Plantation Sector Update - 12 March 2021

PLANTATION SECTOR UPDATE

 

Still on the High Tide

 

Higher ASP Boosted the FY20 Performance

  •  AALI and LSIP’s overall performance in FY20 are stellar and in line with MNCS estimates which reflected 98.44% of average top and bottom line.
  •  The increase of more than 26% YoY in CPO ASP (average selling price) contributed to the growth of top line with AALI’s revenue reaching IDR18.81 tn (+7.76% YoY). While LSIP revenue slightly drop to IDR3.54 tn (-4.40% YoY) in FY20 as higher ASP was still unable to offset the deep fell on LSIP’s production volume caused by La Nina that took effect in late FY20.
  •  On the other hand, LSIP managed to improve efficiency with lower COGS (-16.50% YoY) causing the net profit to surged by +174.13% YoY to IDR696.01 bn.
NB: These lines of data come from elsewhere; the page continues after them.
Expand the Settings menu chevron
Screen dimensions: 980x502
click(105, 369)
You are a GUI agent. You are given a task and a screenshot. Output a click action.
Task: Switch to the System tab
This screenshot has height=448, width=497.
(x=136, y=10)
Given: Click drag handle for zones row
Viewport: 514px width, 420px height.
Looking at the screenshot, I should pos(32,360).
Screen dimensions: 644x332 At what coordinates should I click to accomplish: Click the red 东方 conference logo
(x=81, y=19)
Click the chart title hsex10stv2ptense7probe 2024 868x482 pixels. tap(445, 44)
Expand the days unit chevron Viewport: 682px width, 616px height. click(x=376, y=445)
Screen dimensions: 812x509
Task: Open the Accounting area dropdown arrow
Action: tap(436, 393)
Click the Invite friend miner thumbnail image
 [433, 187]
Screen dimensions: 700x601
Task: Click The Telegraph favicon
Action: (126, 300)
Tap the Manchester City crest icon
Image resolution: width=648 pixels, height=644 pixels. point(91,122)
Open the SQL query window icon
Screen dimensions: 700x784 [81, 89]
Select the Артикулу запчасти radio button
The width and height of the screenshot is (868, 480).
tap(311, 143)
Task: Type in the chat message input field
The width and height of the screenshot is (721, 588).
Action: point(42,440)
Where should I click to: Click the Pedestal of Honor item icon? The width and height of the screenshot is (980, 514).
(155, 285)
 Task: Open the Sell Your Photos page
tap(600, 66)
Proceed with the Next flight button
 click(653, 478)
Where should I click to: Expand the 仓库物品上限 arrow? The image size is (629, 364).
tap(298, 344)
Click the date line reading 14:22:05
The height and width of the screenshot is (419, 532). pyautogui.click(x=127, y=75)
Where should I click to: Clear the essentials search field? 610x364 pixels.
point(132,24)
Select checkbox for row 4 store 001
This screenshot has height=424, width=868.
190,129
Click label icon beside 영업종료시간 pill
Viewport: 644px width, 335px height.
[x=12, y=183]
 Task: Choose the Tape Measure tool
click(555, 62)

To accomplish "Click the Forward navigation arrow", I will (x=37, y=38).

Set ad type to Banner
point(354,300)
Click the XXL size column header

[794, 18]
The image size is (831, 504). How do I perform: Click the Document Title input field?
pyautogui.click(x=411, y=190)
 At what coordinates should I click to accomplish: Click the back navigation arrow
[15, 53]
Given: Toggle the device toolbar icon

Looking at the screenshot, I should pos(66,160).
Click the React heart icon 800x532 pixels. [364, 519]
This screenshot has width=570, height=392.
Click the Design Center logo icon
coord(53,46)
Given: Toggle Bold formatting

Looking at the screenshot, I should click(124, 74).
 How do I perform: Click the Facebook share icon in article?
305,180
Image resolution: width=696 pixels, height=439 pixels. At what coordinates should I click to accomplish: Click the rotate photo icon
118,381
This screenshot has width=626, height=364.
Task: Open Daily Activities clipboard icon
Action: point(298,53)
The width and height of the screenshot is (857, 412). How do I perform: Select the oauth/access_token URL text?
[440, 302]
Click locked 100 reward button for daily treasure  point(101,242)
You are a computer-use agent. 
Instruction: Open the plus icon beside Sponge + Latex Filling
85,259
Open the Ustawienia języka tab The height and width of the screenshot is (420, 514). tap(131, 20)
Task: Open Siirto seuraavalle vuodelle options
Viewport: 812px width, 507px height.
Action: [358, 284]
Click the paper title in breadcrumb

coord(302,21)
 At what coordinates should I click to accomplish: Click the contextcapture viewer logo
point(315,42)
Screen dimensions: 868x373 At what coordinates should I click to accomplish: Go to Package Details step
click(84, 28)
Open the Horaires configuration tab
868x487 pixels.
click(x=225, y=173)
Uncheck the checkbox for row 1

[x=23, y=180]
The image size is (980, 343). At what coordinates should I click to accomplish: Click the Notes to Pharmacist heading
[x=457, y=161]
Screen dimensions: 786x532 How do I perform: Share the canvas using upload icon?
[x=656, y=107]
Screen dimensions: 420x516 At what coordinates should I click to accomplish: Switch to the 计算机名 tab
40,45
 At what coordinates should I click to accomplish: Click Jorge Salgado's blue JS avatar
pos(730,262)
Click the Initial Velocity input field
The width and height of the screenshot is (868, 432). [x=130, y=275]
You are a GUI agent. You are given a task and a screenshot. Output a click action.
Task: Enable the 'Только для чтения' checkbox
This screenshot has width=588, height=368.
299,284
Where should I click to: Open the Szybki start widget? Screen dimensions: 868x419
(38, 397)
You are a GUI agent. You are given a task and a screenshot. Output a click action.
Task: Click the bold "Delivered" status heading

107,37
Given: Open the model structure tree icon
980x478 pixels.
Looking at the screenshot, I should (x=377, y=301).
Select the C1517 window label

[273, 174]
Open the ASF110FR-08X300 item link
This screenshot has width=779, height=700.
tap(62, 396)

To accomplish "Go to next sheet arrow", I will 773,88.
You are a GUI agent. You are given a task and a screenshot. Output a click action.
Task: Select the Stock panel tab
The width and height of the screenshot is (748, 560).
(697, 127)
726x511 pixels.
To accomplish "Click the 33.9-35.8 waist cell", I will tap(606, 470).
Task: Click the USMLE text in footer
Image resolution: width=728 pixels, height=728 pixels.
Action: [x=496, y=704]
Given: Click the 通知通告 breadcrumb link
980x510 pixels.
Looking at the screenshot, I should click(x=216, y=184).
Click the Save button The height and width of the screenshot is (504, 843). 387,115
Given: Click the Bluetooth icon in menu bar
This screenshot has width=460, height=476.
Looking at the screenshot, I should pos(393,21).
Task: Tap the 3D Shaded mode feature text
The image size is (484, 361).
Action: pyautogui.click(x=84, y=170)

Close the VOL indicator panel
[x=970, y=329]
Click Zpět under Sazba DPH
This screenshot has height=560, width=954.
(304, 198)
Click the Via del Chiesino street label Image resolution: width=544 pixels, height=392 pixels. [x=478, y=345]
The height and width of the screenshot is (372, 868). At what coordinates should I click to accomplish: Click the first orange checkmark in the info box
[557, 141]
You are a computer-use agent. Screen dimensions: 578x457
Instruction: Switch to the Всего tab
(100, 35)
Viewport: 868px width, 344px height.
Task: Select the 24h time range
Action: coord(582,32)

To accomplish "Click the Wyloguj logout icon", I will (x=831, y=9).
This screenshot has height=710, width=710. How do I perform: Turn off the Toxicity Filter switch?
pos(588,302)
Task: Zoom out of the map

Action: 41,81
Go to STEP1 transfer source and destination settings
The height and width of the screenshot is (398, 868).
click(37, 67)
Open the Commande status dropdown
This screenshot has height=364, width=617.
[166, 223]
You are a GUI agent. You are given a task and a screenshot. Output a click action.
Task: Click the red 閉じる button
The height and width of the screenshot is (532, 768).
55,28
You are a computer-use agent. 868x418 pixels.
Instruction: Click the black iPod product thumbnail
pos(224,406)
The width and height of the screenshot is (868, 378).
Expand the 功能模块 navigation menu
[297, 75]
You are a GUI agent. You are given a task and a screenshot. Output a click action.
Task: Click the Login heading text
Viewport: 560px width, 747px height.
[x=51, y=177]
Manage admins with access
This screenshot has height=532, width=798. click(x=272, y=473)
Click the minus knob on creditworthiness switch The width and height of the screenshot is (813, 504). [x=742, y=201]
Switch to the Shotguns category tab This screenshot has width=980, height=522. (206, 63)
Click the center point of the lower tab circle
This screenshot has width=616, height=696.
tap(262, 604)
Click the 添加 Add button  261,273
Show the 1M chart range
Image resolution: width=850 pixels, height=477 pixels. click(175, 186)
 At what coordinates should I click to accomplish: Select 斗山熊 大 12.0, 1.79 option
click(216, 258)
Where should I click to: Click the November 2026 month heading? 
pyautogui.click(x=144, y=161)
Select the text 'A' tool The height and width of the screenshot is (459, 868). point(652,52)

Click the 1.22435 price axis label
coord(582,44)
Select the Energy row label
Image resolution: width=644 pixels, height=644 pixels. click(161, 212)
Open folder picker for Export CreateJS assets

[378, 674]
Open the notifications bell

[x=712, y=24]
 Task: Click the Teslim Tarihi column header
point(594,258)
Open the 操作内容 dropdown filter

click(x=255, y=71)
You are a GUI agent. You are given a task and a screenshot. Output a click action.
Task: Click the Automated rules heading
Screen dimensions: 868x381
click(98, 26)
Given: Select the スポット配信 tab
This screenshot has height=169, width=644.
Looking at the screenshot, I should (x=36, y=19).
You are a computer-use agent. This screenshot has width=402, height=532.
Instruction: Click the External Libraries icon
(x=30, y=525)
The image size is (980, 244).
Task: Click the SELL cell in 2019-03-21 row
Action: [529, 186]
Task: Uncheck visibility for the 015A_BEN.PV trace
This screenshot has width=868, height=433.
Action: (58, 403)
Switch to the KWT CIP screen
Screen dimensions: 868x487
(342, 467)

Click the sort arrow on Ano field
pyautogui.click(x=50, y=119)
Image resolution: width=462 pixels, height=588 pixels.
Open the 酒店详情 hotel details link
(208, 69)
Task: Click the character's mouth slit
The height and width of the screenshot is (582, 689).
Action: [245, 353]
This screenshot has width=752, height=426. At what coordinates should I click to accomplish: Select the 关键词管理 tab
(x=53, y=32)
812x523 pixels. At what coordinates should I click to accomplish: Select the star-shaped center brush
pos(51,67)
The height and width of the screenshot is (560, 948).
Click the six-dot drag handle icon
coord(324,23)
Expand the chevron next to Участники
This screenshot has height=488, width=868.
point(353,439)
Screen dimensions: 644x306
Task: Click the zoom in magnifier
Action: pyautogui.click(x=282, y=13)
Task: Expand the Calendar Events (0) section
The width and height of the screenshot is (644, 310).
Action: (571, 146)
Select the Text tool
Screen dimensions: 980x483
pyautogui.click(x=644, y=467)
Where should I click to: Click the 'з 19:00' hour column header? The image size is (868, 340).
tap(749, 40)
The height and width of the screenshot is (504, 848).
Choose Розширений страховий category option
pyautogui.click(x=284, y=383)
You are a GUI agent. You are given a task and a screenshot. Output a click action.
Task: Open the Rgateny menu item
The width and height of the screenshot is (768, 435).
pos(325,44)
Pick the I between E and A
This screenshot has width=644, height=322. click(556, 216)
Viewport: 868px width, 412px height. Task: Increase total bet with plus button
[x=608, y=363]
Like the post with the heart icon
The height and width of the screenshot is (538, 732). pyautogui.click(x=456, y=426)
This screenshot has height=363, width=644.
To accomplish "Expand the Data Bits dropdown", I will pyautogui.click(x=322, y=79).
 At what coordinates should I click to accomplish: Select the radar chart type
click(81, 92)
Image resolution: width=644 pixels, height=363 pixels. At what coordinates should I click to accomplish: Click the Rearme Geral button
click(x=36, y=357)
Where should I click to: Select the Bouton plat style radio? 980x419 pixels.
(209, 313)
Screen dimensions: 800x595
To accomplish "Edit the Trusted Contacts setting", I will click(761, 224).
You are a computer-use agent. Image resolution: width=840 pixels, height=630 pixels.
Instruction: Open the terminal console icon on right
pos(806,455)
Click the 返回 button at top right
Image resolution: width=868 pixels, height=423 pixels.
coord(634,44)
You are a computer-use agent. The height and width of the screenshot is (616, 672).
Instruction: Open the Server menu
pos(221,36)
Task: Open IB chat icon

AALI also posted a more remarkable growth on bottom line by +294.61% YoY to IDR833.09 bn.
  •  We believe both AALI and LSIP performance will continue to soar this year with the on going La Nina, while we estimate ASP to rise by at least 10% with a stable production volume in FY21E.

 

Weighing on the Productivity and the Profitability

  •  As we compared several CPO players as seen on exhibit 02, AALI managed to stay on the top ranks on profitability and productivity frontier with CPO yield at 4.98 ton/ha and IDR92.64 mn.
  •  However, DSNG has proven to be the most productive and profitable despite having a lower planted area than AALI and LSIP. This is supported by DSNG’s largely young and prime mature plantation.
  •  LSIP is on the lower spot, a tad below the peer’s average, as their productivity decrease due to an older plantation compared to peers. Replanting is still carried out, but it will take years to wait for the plants to mature.
  •  SIMP came out as the lowest in comparison. While having the most extensive planted area, it couldn't keep up the productivity due to older plants, hence being the least profitable.

 

CPO Price still Flashing Green

  •  CPO price has broken another all-time high record in 10 years reaching RM4,060/ton (+74.10 YoY/+12.78% YTD) which signals that the price is on the rise again.
  •  The decline earlier this year was probably seasonal, as seen on the seasonality chart (exhibit 04), but CPO already went out of the pattern in February 2021.
  •  Since La Nina is predicted to last until May/June this year, means there are three month of potential strengthening on CPO price. But do watchout for April as the seasonality chart is showing a decline for five years in a row.
  •  Nonetheless, soybean oil also got hit by the La Nina, surging up by +67.06% since October 2020 to around USD54/lbs which would encourage a switch to other oils, preferably CPO.
  •  If the incline persists supported by supply shortage, CPO might hit it’s highest price at RM4,330/ton which happened on La Nina in FY08.

 

Maintain OVERWEIGHT Recommendation with top Picks: AALI and LSIP

Our outlook remains OVERWEIGHT for the plantation sector along with the abolishment of CPO import duty in Switzerland which gave positive signal for the CPO outlook in Europe. We estimate the CPO price will still stand at RM3,900 to RM4,000 per ton in FY21E. We also maintain our BUY recommendations for AALI (TP: IDR14,350) and LSIP (TP: IDR1,920). Fundamentally, AALI’s performance, productivity and profitability is better but the stock movement was slower due to a bigger market cap. On the other hand, LSIP still booked a great performance though not as great as AALI, yet the stock price is more reflecting the growth of CPO price, therefore we believe there is a bigger upside for LSIP. DSNG is also a lucrative investment choice, being the leader in ESG as well as in production and profit while the TP is still under review. Currently,LSIP is trading close to -0.5STD with 0.99x PBV, while AALI is trading close to -1STD with 1.15x PBV.